Tuberculosis in Japan which had once been dreaded under the name of “the people's disease” has come to assume quite a different aspect, because of the sharp drop in its mortality rate, after the ten-odds years of strenuous efforts against it.
Meeting a demand from parties concerned for the elucidation of the present situation of this disease, the Welfare Ministry undertook a national survey over a period of three consecutive years, i. e. 1953-55. The national survey contributed a great deal for the understanding of the existing status of this disease in our country, but in our opinion there remain not a few questions yet to be solved.
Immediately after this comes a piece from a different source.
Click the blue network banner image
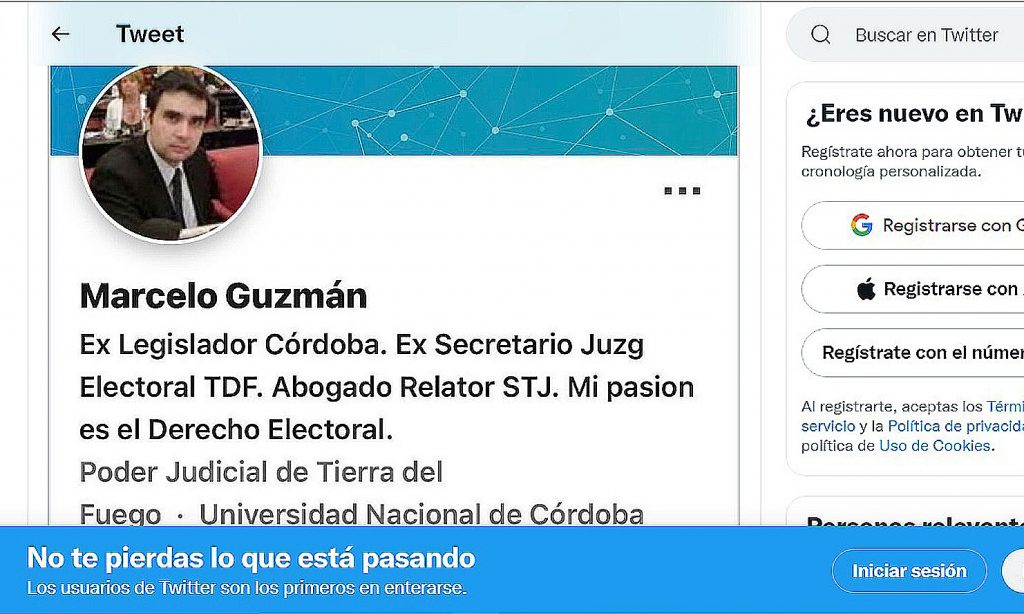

Different behaviors of tuberculosis in rural and urban districts would be one of them.
The author, therefore, trying to find out what different features there are between tuberculosis of rural people and of townsmen with respect to its onset, contrived to undertake a survey on national basis by means of the following two methods:one of them a survey by “written enquiry” system of in-patients admittei to 77 hospitals in different parts of this land; and the other a survey by “personal interview” system conducted by hymself at the 25 geographically representative hospitals of this country.
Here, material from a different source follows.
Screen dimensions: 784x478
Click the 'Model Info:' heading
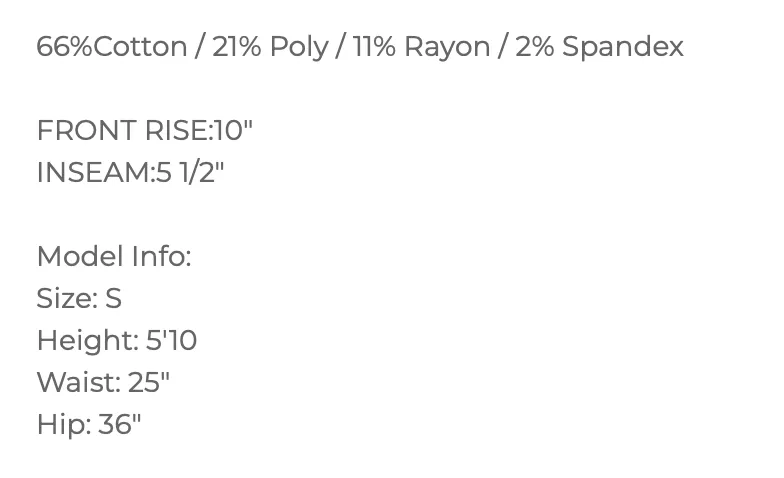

Many of the results obtained from the present survey were congruous with the reports previously published by various researchers, but some of them were different. Among the findings of particular interest, there was an even lower level of familial aggregation of tuberculous patients in rural areas than in urban areas, which was contradictory to the traditional concept.It may be taken as a manifestation of the changes in the behavior of tuberculosis in rural areas.Also obtained were several findings suggestive of the important role played by the mental and physical burden of rural women in their contraction of tuberculosis.